Wednesday, August 02, 2006

DeWine blunder adds fuel to controversial September 11 ad

DeWine blunder adds fuel to controversial September 11 ad
By Bret Schulte
Posted 7/19/06






A controversial TV campaign ad for Ohio Sen. Mike DeWine featuring video of the burning World Trade Center towers after the 9/11 terrorist attacks was doctored, U.S. News has learned. The television spot, which has been lambasted by critics as political exploitation, attacks DeWine's Democratic challenger, Rep. Sherrod Brown, for being weak on national security.

On the air in major Ohio markets since last Friday, the ad showed the towers, with the south building billowing smoke, which gradually drifts upward. In the video, the north tower, which was struck first on September 11, is undamaged.

"This particular image is impossible," says W. Gene Corley, a stuctural engineer who led the Federal Emergency Management Agency's building performance study of the World Trade Center after the attacks. Corley reviewed the ad at www.brownvotes.com for U.S. News. "The north tower was hit first, [so] the south tower could not be burning without the north tower burning." Corley says. "The smoke is all wrong." The day of the attacks, the plumes of ash were drifting to the southeast. "The smoke on 9/11 was never in a halo like that," he added.

DeWine's office acknowledged the error. "The senator was unaware that the image of the towers was a graphic representation and has instructed the campaign to replace the footage with a picture of the twin towers," his office said in a statement on Wednesday evening.

DeWine spokesman Brian Seitchik says the image of the burning towers in the ad was a still photo with computer-generated smoke added.

In a sign of how politically charged the issue of politicizing the September 11 attacks has become, DeWine's camp promised that a newly edited version would be produced immediately and released as early as Thursday.

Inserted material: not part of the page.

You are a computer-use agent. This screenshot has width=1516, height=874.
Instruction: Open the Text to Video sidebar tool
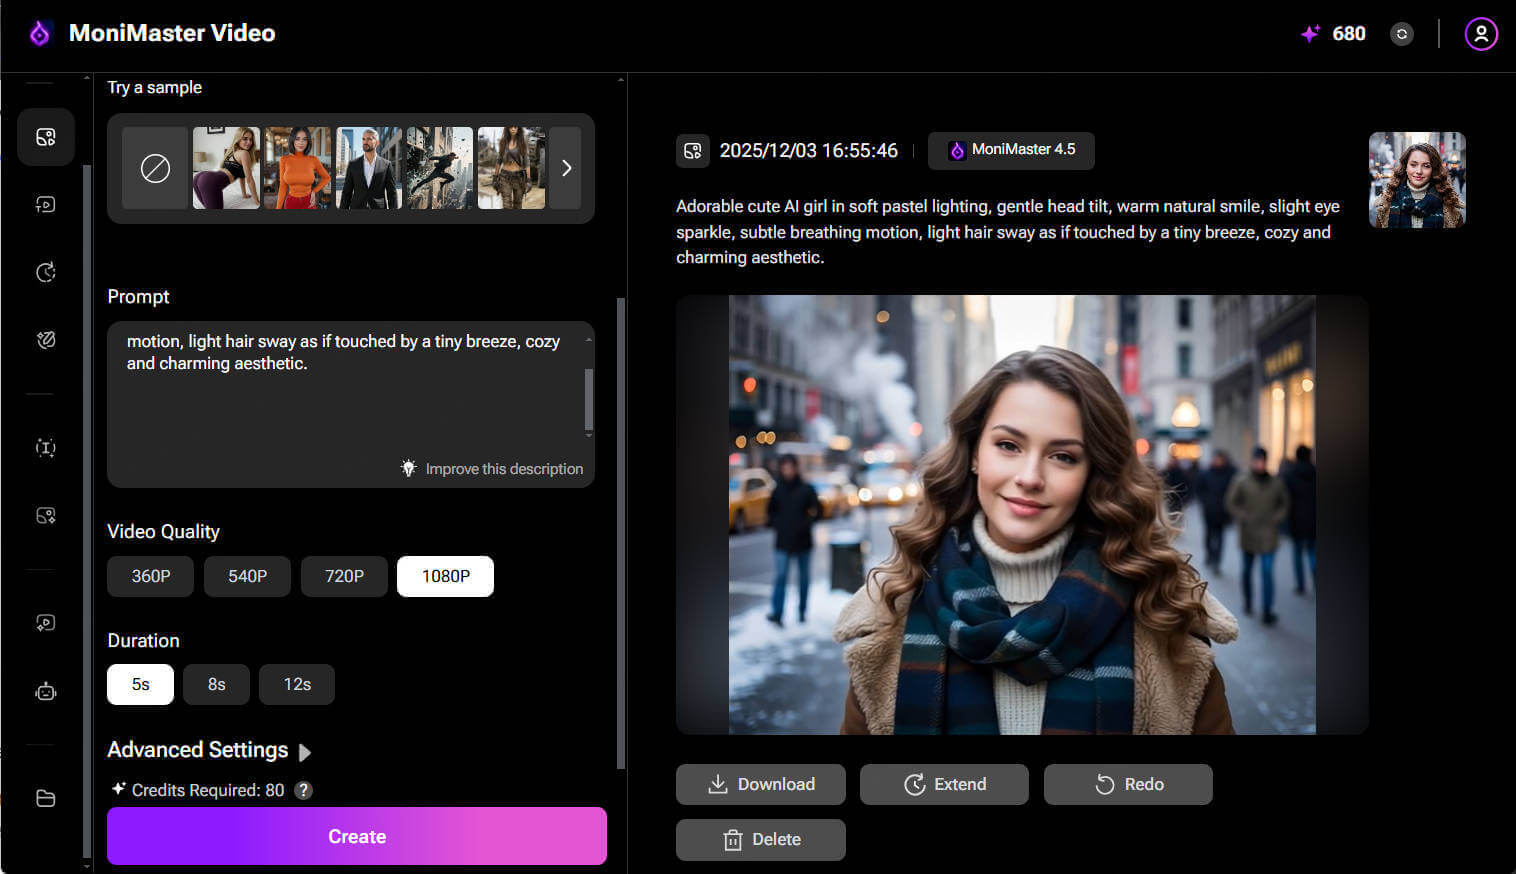(46, 204)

The new ad will feature images of the World Trade Center before the September 11 attacks – without smoke. Despite the controversy, DeWine's campaign is standing by the TV spot. "The factual basis of the ad is well documented," Seitchik says. "There is a fundamental difference between Sherrod Brown and Mike DeWine on national secuirty issues, and this ad was about shining a spotlight on that."

The ad is "shameful," says Joanna Kuebler, Brown's campaign communication director. "Instead of being honest and engaged in discussion with voters and the media ... [DeWine's] exploiting an American tragedy, and now we find out that even that's a distortion."